## What you should do
Scan the data. Collect each line that contains the word "will".

## Listed records
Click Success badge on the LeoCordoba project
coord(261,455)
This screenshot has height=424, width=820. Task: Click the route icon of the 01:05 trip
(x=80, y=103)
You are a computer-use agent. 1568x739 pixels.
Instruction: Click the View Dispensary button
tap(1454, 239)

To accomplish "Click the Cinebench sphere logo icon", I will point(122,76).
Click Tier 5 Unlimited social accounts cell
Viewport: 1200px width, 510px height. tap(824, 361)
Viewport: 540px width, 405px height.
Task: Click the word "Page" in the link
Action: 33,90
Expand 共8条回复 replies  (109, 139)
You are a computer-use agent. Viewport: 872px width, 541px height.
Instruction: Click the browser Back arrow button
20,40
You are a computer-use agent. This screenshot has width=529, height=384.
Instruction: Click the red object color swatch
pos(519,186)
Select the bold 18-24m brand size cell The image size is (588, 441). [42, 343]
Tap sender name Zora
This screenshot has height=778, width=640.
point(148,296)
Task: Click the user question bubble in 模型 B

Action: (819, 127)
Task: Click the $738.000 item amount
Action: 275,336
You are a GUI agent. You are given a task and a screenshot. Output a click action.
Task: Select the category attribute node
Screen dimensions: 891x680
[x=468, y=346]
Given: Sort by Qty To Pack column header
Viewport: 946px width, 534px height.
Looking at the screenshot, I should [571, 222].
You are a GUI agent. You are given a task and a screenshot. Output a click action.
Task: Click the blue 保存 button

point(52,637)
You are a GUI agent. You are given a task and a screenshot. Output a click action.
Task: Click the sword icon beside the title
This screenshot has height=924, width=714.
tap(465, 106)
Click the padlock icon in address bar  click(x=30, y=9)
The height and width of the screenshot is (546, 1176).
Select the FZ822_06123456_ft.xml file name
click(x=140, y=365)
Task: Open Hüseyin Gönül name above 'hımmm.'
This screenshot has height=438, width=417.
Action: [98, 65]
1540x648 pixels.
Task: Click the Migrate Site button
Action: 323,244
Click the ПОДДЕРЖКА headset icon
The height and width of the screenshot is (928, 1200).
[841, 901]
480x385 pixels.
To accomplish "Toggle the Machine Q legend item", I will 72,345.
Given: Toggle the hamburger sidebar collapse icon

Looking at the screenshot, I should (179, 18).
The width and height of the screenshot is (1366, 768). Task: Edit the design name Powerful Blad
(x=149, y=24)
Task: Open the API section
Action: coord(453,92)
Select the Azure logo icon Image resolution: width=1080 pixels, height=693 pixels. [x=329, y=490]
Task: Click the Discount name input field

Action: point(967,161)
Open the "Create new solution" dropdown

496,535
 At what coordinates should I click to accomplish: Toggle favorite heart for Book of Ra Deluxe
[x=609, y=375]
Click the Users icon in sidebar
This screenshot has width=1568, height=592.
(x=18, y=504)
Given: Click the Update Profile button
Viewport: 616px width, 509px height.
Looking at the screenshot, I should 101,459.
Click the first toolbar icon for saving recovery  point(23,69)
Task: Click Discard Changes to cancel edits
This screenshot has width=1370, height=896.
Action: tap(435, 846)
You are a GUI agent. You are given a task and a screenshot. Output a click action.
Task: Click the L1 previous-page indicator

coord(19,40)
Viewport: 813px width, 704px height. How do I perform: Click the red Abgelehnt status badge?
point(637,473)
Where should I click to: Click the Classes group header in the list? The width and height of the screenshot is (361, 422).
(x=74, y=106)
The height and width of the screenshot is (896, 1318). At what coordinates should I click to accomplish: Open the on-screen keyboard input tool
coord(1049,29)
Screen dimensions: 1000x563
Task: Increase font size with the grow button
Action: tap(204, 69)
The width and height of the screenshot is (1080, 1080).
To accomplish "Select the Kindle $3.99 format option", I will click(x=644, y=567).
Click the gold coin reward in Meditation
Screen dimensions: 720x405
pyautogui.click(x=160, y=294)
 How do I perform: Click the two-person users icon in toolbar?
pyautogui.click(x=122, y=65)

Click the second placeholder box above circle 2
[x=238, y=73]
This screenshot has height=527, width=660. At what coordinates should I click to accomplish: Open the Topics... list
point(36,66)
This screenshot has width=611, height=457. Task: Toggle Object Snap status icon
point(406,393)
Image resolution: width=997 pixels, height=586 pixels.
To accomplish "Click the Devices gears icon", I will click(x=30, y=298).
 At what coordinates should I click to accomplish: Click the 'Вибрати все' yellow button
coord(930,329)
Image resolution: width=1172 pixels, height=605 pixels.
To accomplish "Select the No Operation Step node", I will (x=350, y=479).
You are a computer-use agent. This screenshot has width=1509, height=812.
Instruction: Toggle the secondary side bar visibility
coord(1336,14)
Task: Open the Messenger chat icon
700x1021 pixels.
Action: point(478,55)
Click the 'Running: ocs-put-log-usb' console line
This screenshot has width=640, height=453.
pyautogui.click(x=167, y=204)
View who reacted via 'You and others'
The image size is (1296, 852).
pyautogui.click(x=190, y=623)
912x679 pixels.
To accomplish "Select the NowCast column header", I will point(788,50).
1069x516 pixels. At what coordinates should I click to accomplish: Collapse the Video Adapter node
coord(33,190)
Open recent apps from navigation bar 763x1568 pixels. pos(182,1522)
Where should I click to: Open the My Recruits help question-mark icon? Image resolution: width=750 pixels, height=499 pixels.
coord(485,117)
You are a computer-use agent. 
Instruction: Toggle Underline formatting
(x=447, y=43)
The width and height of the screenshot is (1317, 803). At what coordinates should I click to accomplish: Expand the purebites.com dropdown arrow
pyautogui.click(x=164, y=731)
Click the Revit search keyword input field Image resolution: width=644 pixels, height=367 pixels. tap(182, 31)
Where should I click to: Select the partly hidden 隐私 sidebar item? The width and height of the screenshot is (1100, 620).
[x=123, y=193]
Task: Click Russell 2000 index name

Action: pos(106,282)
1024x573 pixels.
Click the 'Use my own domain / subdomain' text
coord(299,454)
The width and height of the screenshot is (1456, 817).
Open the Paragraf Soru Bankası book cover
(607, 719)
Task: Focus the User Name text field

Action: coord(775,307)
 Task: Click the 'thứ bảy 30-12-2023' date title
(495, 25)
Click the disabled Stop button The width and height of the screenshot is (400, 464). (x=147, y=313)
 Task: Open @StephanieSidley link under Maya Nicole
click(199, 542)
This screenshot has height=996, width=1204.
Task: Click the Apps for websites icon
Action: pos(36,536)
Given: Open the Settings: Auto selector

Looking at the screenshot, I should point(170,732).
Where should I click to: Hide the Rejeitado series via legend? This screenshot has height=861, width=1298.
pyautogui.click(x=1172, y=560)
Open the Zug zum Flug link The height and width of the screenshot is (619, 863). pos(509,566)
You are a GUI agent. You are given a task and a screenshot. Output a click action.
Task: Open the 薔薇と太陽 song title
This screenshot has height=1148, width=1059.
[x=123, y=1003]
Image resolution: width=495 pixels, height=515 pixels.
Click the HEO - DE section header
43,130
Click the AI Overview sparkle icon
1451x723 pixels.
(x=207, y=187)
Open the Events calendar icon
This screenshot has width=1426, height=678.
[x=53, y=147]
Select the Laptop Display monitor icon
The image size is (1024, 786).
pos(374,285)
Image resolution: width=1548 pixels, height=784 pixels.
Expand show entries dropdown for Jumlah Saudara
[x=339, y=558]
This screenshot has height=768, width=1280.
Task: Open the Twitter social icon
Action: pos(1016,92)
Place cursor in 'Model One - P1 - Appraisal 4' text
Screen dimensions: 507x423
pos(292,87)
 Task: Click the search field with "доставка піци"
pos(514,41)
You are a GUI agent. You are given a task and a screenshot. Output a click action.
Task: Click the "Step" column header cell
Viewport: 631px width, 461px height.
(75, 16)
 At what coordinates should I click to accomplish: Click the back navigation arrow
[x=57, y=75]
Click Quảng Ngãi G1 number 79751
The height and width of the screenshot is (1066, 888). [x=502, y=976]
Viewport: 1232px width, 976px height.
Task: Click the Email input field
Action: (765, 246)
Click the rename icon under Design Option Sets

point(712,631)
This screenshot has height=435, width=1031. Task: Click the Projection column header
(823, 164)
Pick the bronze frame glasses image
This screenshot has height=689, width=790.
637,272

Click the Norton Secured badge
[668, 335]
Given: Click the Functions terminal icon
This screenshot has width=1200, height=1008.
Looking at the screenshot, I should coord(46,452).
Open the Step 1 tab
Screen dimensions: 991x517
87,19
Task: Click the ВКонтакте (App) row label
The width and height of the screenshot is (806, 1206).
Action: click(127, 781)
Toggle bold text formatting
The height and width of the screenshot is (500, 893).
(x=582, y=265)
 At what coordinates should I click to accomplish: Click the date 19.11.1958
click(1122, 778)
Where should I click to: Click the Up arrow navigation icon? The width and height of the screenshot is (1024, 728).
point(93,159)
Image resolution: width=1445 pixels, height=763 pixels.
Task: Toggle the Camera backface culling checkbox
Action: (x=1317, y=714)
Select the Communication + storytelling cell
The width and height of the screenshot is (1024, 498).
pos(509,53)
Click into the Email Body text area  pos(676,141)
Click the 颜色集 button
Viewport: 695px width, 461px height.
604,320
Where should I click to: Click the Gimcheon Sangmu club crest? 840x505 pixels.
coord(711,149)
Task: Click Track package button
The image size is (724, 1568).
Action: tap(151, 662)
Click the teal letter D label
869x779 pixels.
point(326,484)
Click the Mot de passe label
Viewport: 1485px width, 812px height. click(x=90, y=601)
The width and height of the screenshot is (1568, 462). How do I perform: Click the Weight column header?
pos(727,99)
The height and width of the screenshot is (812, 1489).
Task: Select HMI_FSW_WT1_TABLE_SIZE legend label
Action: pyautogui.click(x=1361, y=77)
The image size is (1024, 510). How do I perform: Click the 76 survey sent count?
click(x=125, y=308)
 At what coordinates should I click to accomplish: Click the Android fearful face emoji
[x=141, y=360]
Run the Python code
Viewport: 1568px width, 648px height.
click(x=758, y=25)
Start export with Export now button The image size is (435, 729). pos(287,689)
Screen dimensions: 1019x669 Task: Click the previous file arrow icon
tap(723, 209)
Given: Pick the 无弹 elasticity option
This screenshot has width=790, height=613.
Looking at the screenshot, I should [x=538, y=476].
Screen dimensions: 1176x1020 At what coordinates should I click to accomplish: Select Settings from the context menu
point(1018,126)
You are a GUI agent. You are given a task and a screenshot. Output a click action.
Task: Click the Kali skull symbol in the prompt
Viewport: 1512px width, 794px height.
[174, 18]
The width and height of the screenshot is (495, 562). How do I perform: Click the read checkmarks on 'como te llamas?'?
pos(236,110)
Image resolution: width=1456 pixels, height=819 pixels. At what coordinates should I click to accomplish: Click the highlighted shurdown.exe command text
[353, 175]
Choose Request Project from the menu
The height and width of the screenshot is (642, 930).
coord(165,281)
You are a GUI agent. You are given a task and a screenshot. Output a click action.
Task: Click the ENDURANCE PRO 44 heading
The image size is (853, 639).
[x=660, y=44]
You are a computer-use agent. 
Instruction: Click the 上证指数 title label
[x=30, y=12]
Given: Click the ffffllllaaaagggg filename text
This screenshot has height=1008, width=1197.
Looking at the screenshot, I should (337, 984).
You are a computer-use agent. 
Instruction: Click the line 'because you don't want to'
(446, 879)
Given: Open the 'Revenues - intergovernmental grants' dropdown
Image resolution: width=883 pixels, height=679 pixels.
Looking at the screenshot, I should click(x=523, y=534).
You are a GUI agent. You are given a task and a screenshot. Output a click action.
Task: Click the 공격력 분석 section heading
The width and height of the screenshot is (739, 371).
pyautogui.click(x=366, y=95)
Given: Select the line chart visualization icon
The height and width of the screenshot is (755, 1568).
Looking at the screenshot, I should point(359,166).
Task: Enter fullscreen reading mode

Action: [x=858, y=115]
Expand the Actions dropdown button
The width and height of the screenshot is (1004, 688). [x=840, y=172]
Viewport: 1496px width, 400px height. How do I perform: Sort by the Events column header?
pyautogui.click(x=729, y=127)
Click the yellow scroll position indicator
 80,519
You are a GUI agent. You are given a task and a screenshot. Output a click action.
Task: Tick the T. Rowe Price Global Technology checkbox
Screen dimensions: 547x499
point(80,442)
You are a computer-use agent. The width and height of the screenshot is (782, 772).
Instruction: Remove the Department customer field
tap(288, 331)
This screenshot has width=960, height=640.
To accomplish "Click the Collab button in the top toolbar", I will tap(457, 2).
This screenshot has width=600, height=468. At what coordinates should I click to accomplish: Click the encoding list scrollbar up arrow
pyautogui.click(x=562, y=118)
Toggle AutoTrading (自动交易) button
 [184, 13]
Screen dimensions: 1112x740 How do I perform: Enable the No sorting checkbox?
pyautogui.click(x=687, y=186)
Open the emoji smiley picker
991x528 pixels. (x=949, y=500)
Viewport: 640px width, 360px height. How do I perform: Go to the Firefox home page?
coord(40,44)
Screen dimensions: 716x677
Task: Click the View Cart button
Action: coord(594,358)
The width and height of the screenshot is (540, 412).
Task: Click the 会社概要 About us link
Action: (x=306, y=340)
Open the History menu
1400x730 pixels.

## Answer to this problem
To accomplish "Click the Cinebench sphere logo icon", I will point(122,76).
To accomplish "Toggle the Machine Q legend item", I will 72,345.
To accomplish "Select the Kindle $3.99 format option", I will click(x=644, y=567).
To accomplish "Click the Devices gears icon", I will click(x=30, y=298).
To accomplish "Select the No Operation Step node", I will (x=350, y=479).
To accomplish "Select the NowCast column header", I will point(788,50).
To accomplish "Click the Collab button in the top toolbar", I will tap(457, 2).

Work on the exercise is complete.